If you happen to be in Holland Village and because you can’t decide what to eat, and stroll in to this Japanese Restaurant called Raku, please, walk out again unless money and quality of food is no matter to you.
I’m not saying that the service was bad or anything like that. But there are situations where even Going the Extra Mile for Service is not going to make anything worth $114 for two, and this is one of them. Not even the nice decor and quiet ambience is going to make up for the disappointing food.

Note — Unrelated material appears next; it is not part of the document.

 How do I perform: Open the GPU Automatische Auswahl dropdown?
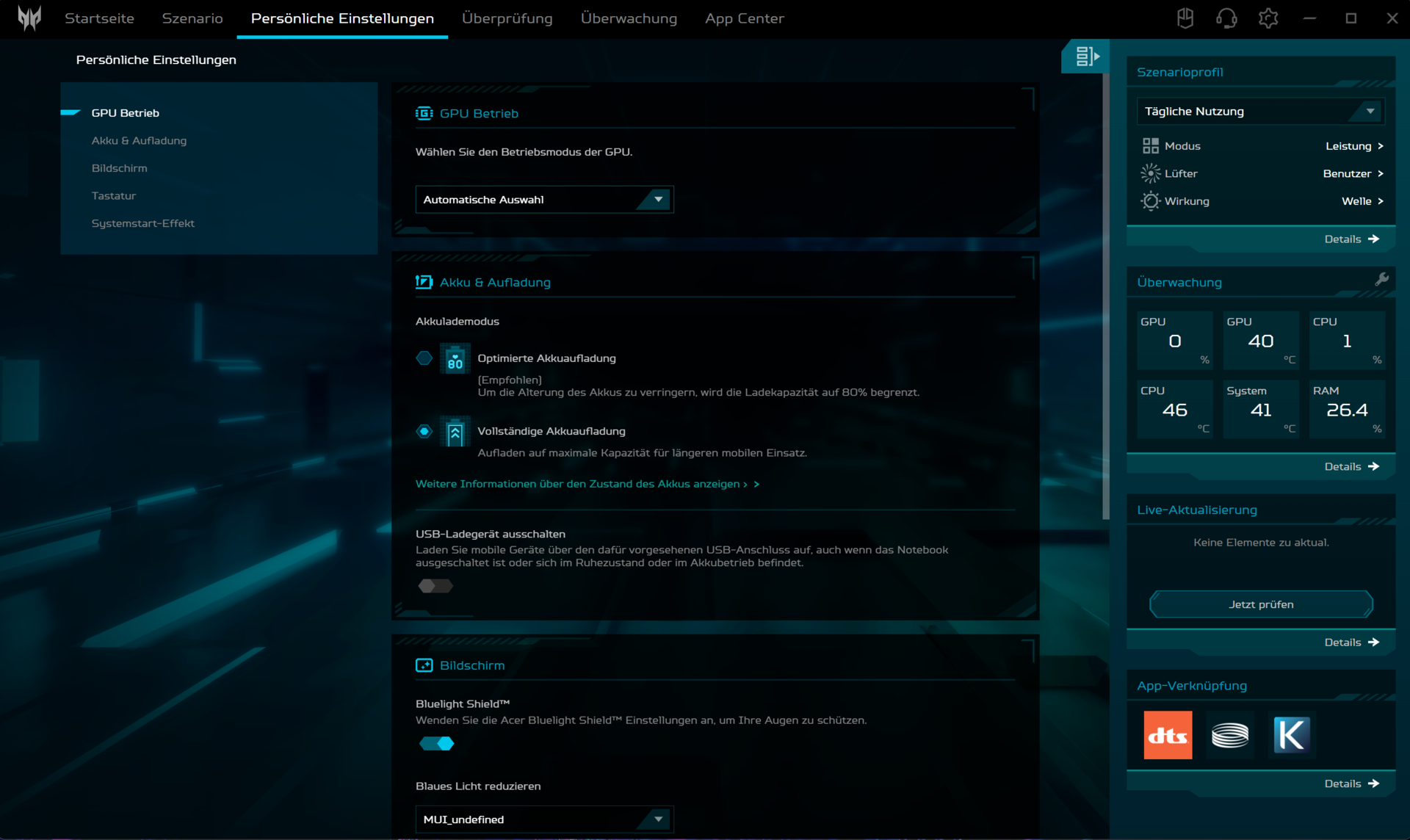pos(544,200)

First of all, a refreshing raw salad of cabbage leaves, radish, carrot and cucumber sticks was served as an appetizer. Then our order of Ikura Sashimi (Salmon Roe) was served and tasted like the stuff you can buy in supermarkets, which might have been alright with me if I had bought them in the supermarket myself for a lot less than $20.
Then came the $16 California Maki and the $20 tempura, the former being slathered with flying fish roe that tasted synthetic, and the latter being just a bit too oily.
But the killer had to be the Ocha (tea), which was probably made from teabags which had been left to steep too long, which would have been alright if I had bought the teabags from the supermarket and boiled the water myself, but for $6 a cup, no, no, no! To add insult to an injurious bill, the raw vegetable salad was not complimentary, but itemised as ‘Yasai Stick’ at $6, which is a bit like going to a karaoke place and being billed for the ‘compulsory’ fruit platter.
So, you heard it here (as well as here). Don’t go there. And no, I wasn’t grumpy before we dined there. I am now. We could’ve gone and had a real Nabe meal instead of this nabeh one.
Oh, wait. I’ve just been reminded that if you find the Ocha too exorbitantly priced, you can order a glass of warm water at a more reasonable $3 a glass, though we’re not sure if it’s free flow.